Rescued from the spam bucket.  Please remember to subscribe to the mailing list before posting to it.


From: Kevin Keane - The NetTech <kkeane at 4nettech.com>
Subject: Securing dual-stack IPv4-IPv6?
Date: 26 May, 2013 7:57:39 PM EDT
To: users at lists.openswan.org <users at lists.openswan.org>


Hi,
 
I'm trying to figure out how to use IPsec with dual-stack IPv4/IPv6 connections.
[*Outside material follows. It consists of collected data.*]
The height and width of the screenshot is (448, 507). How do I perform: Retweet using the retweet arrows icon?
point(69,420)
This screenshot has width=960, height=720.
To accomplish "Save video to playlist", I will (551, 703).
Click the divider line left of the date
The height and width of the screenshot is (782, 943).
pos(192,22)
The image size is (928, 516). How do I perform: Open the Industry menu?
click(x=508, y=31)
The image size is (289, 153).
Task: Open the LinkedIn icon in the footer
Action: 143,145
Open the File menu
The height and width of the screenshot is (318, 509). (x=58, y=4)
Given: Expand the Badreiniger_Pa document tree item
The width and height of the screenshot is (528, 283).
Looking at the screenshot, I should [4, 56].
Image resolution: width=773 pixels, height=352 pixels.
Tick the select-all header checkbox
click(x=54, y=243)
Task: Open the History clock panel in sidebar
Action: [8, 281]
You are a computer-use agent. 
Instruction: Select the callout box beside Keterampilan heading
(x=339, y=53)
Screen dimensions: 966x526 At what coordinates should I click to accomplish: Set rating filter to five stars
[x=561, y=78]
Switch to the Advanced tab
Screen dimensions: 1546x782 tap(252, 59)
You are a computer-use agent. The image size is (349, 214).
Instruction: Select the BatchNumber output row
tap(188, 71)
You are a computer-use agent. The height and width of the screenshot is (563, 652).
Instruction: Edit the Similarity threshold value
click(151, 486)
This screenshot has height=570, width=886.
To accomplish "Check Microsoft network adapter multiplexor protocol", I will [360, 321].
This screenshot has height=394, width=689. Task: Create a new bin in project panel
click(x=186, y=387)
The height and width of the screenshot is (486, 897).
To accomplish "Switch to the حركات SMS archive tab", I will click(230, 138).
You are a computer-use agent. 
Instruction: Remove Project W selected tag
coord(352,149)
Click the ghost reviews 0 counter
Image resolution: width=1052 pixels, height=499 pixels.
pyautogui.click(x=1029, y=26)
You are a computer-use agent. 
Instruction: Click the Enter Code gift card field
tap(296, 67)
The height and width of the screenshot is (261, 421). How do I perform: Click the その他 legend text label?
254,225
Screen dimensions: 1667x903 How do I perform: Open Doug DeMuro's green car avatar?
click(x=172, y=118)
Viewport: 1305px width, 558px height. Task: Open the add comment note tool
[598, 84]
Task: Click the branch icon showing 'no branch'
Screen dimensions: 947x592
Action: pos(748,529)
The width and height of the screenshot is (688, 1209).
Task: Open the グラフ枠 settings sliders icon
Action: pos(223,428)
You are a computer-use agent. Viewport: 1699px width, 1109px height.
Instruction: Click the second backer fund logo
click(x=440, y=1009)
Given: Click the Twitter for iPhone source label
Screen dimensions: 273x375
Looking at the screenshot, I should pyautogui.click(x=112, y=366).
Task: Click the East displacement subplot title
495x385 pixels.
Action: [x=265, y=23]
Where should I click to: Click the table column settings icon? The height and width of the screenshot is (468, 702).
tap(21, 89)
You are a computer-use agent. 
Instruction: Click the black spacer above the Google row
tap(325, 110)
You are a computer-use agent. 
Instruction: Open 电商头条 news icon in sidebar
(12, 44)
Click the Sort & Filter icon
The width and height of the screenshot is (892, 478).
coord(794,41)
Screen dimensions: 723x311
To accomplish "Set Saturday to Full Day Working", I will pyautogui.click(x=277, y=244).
For some reason, on my system, only either IPv4 or IPv6, but not both, will have IPsec enabled.
 
This is on Centos 6.4, openswan-2.6.32-20.el6_4.x86_64
 
I'm using transport mode,
 
One clue I have is that the remote side says that it can't install the eroute for IPv6 because it is already in use for IPv4:
 
May 26 16:15:19 remote pluto[15412]: "myfqdn-6": cannot install eroute -- it is in use for "myfqdn-4" #0
 
(I think it is random chance whether the error occurs for the IPv6 or IPv4 connection).
 
 
I am using the following ipsec.conf:
 
version 2.0     # conforms to second version of ipsec.conf specification

# basic configuration
config setup
        protostack=netkey
        nat_traversal=yes
        virtual_private=%v4:10.0.0.0/8,%v4:192.168.0.0/16,%v4:172.16.0.0/12,%v4:!192.168.2.0/24
        oe=off

conn %default
        type=transport
        authby=rsasig
        rightrsasigkey=%cert
        rightid=%fromcert

        left=myfqdn
        leftid=%fromcert
        leftcert=myfqdn

        pfs=yes
        aggrmode=no
        ike=3des-sha1-modp1536
        phase2=esp
        phase2alg=3des-sha1
        auto=start
 
conn otherfqdn-4
  connaddrfamily=ipv4
  right=otherfqdn
  rightcert=otherfqdn

conn otherfqdn-6
  connaddrfamily=ipv6
  right=otherfqdn
  rightcert=otherfqdn
 



-------------- next part --------------
An HTML attachment was scrubbed...
URL: <http://lists.openswan.org/pipermail/users/attachments/20130526/432e8b4c/attachment.html>